29/05/2026
The miracle that opened the canonization of Charles de Foucauld happened in a high school chapel in the Loire Valley in November 2016 — exactly thirteen days before the centenary of the hermit's murder in the Sahara.
His name was Charles Eugène de Foucauld de Pontbriand. He had been born in Strasbourg on September 15, 1858, the son of a viscount of one of the oldest families in France. He had been orphaned at six and raised by his maternal grandfather. He had been a wild young man at the École Spéciale Militaire de Saint-Cyr, and at the cavalry school at Saumur in 1876, where he had been the worst-behaved cadet of his year and graduated eighty-seventh out of eighty-seven.
He had explored Morocco disguised as a Jew. He had returned to the Catholic faith on his knees at Saint-Augustin in Paris in 1886 in a single confession. He had become a Trappist, then a hermit, then a priest of the Sahara, building small mud-brick chapels at Beni-Abbès and Tamanrasset, learning Tamasheq, translating the Gospels for the Tuareg.
On December 1, 1916, a Senussi raiding party had come to his fort at Tamanrasset and a fifteen-year-old boy with a rifle had shot him through the head as he lay tied at the door of the fort. He was fifty-eight.
The cause for his canonization opened in 1927.
It moved slowly. The first miracle, for his beatification, was the cure of an Italian housewife named Giuseppina Leideri of inoperable bone cancer. Pope Benedict XVI beatified him on November 13, 2005. The second miracle — the one required for canonization — did not come.

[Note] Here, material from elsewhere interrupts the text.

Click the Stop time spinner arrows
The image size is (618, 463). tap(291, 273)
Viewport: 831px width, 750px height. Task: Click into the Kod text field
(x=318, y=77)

It did not come for ten years.
It did not come for fifteen.
The centennial of his death was approaching. Postulators were searching. Religious orders descended from his rule — the Little Sisters of Jesus, the Little Brothers of Jesus — were praying for it. The centennial year, with its global press, was the natural moment.
The miracle came in a small high school chapel.
On November 30, 2016 — the eve of the centennial — a thirty-two-year-old French carpenter named Charle was working on the gallery of the chapel of the Lycée Saint-Louis in the town of Saumur. The chapel was undergoing restoration. The lycée had been built on the grounds of the old Saumur cavalry school where Charles de Foucauld had been a cadet in 1876. The chapel was named for Saint Louis but devoted in part to the memory of the cadet Foucauld.
The carpenter fell from the gallery. A wooden bench broke his fall. He should have died of his spinal injuries. He walked out of the hospital in days. The diocese investigated. The medical board examined the imaging. The case was sent to Rome.
The centenary came and went.
The dossier moved through the Vatican. Doctors. Theologians. Cardinals. On May 26, 2020, Pope Francis approved the decree of the miracle. The centennial chapel had carried the cause.
On May 15, 2022, in St. Peter's Square — sixty thousand pilgrims, hundreds of Tuareg delegates from the Hoggar Mountains in indigo robes — Pope Francis canonized Charles de Foucauld of Jesus.
The chapel at the Lycée Saint-Louis at Saumur kept the bench. They put a small brass plaque on it.
The cadet who had finished eighty-seventh out of eighty-seven — the worst student in the year of 1876 — had been raised to the altars by his old cavalry school's chapel.
Most cavalry chapels are forgotten.
His old chapel carried his cause across a hundred years.